EXERCISE DATA:
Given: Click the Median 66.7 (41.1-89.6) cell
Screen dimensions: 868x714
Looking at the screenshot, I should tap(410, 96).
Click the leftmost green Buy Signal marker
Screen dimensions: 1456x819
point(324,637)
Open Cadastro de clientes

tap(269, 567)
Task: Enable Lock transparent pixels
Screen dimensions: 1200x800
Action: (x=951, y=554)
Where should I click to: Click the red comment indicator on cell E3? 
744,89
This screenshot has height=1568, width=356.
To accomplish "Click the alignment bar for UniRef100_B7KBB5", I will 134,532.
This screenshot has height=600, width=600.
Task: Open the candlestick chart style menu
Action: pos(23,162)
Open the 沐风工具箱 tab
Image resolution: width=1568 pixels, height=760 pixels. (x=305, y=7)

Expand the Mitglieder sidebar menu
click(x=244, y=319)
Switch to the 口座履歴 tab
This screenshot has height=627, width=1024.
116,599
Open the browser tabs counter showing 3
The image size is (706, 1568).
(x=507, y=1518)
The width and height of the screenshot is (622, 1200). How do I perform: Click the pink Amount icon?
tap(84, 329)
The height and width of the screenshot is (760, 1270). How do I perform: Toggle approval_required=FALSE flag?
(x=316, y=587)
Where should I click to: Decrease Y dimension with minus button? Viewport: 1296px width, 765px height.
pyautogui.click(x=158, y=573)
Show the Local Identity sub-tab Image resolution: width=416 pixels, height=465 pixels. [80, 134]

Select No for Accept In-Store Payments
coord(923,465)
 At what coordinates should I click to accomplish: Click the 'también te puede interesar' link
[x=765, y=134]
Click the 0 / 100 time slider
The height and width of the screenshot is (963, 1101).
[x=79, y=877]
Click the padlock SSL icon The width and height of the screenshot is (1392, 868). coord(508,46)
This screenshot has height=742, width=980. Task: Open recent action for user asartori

INSTRUCTION: Pick out each line in the data above that contains the word "accomplish", and copy those lines out in full.

RESPONSE TO THE EXERCISE:
To accomplish "Click the alignment bar for UniRef100_B7KBB5", I will 134,532.
 At what coordinates should I click to accomplish: Click the 'también te puede interesar' link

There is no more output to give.